-- begin Dataset extract --

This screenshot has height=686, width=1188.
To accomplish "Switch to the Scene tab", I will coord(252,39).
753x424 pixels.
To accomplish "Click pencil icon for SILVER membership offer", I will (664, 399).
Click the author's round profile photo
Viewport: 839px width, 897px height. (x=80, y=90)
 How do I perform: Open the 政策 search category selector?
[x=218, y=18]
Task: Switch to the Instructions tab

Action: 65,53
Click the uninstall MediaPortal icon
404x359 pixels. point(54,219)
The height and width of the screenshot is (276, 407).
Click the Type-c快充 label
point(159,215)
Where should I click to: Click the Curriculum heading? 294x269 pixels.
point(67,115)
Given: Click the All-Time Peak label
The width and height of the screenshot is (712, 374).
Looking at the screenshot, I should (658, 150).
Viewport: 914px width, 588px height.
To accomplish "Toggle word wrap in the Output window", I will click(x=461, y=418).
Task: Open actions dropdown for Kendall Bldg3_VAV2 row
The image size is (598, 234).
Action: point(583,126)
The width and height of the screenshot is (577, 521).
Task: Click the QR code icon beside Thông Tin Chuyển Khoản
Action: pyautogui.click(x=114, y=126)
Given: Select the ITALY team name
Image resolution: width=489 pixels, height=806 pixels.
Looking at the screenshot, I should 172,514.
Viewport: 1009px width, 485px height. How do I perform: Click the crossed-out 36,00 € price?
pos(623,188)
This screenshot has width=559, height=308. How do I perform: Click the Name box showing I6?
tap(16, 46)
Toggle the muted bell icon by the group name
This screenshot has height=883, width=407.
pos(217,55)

-- end Dataset extract --

■ **Problem to work on**: Transcribe every one of the records above word for word, with nothing changed.

■ **Output of the exercise**:
This screenshot has height=686, width=1188.
To accomplish "Switch to the Scene tab", I will coord(252,39).
753x424 pixels.
To accomplish "Click pencil icon for SILVER membership offer", I will (664, 399).
Click the author's round profile photo
Viewport: 839px width, 897px height. (x=80, y=90)
 How do I perform: Open the 政策 search category selector?
[x=218, y=18]
Task: Switch to the Instructions tab

Action: 65,53
Click the uninstall MediaPortal icon
404x359 pixels. point(54,219)
The height and width of the screenshot is (276, 407).
Click the Type-c快充 label
point(159,215)
Where should I click to: Click the Curriculum heading? 294x269 pixels.
point(67,115)
Given: Click the All-Time Peak label
The width and height of the screenshot is (712, 374).
Looking at the screenshot, I should (658, 150).
Viewport: 914px width, 588px height.
To accomplish "Toggle word wrap in the Output window", I will click(x=461, y=418).
Task: Open actions dropdown for Kendall Bldg3_VAV2 row
The image size is (598, 234).
Action: point(583,126)
The width and height of the screenshot is (577, 521).
Task: Click the QR code icon beside Thông Tin Chuyển Khoản
Action: pyautogui.click(x=114, y=126)
Given: Select the ITALY team name
Image resolution: width=489 pixels, height=806 pixels.
Looking at the screenshot, I should 172,514.
Viewport: 1009px width, 485px height. How do I perform: Click the crossed-out 36,00 € price?
pos(623,188)
This screenshot has width=559, height=308. How do I perform: Click the Name box showing I6?
tap(16, 46)
Toggle the muted bell icon by the group name
This screenshot has height=883, width=407.
pos(217,55)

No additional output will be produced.